流石プロと言うべきか。挙動不審にどもる司に対して、彼女は何も見ていません、と言わんばかりのアルカイックスマイルで非常に業務的な内容を口にする。いっそ何をしているのだと問い詰められた方が理由を説明できて気持ちも楽になったというのに、ただ彼女の中で処理されてしまった。

(どう思われたんだろ……)

感情の読み取れない微笑みが、いっそ怖い。




「こんにちは坊ちゃま。ご機嫌麗しゅう」

「こ、こんにちは…あの、体調でも悪いんですか…?」

「いいえ?私は大変元気ですよ」

「そ、そうですか」

きちんと身なりを整えてから連れて行かれた先に待っていたのは、これまたマッチ棒のような体型の男だった。老人のように遠目では見えたが、ハキハキした喋り方や近づいた時の肌の張りからまだそれほど年ではないことがわかる。遠目で年老いて見えるのは、細身なことと、少し猫背気味の姿勢のせいだ。

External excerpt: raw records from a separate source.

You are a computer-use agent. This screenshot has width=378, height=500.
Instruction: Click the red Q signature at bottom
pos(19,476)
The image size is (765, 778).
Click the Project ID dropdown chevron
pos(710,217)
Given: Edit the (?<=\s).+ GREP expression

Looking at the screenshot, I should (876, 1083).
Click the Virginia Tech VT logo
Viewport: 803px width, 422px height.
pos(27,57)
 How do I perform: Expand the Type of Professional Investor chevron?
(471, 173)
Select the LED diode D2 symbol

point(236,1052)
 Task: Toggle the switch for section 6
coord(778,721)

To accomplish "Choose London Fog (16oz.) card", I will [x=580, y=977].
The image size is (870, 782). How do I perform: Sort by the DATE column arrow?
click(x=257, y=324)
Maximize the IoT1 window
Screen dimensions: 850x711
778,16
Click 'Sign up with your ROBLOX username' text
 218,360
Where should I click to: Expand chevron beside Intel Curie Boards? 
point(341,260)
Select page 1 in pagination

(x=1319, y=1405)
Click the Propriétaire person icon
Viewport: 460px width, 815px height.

顔色も悪い。色白、と言えば聞こえばいいが、青白くて日に当たっていない、不健康な白さだ。教科書と思しき分厚い本を抱えている腕はその重みで折れやしないかと不安になる。長い指も骨ばっていて、血色の悪い、薄い爪が気になった。


勉強部屋は、司が思っていたよりも狭い。先ほどの自室の半分ほどだろうか。余計なものを置かないようにしているのは、気が散らないためかもしれない。机が二つ、向かい合うように並べられていて、机の端には紙が積み上げられている。紙の束の反対側にはインク壺と羽ペン。そっと手に取ってみると、思いのほか手に馴染んだ。壁際には背丈の低い本棚がいくつか置かれているが、空きが目立った。

「では、続きから…」

「え゛」

司が椅子に腰を下ろすと、老婆は一礼をして部屋から出て行った。向かいに腰を下ろした教師がさも当然のように続き、と口にするのを聞いた司の口から変な声が出る。

「どうなさいました?」

「えーっと…」

当たり障りなく、何を学んでいるのか聞く方法を頭をフル回転させて探した司は、早々に白旗を上げた。

「何してましたっけ、俺…」

目の前に座る教師の顔が直視できない。しばしの沈黙。

「おやおや坊ちゃま、また別のことをされて、復習を忘れておられたんですか?仕方ありませんねえ」

やれやれ、と溜息を吐く教師の口ぶりからは怒っている気配はない。むしろ、いつものこと、のような雰囲気だ。

(どんな奴だったんだ俺)

どうやら中々に不真面目な生徒だったらしい。懇切丁寧に前回の内容から教えて呉れようとする教師の声をメモするべく、司は積み上げてある紙を引き寄せた。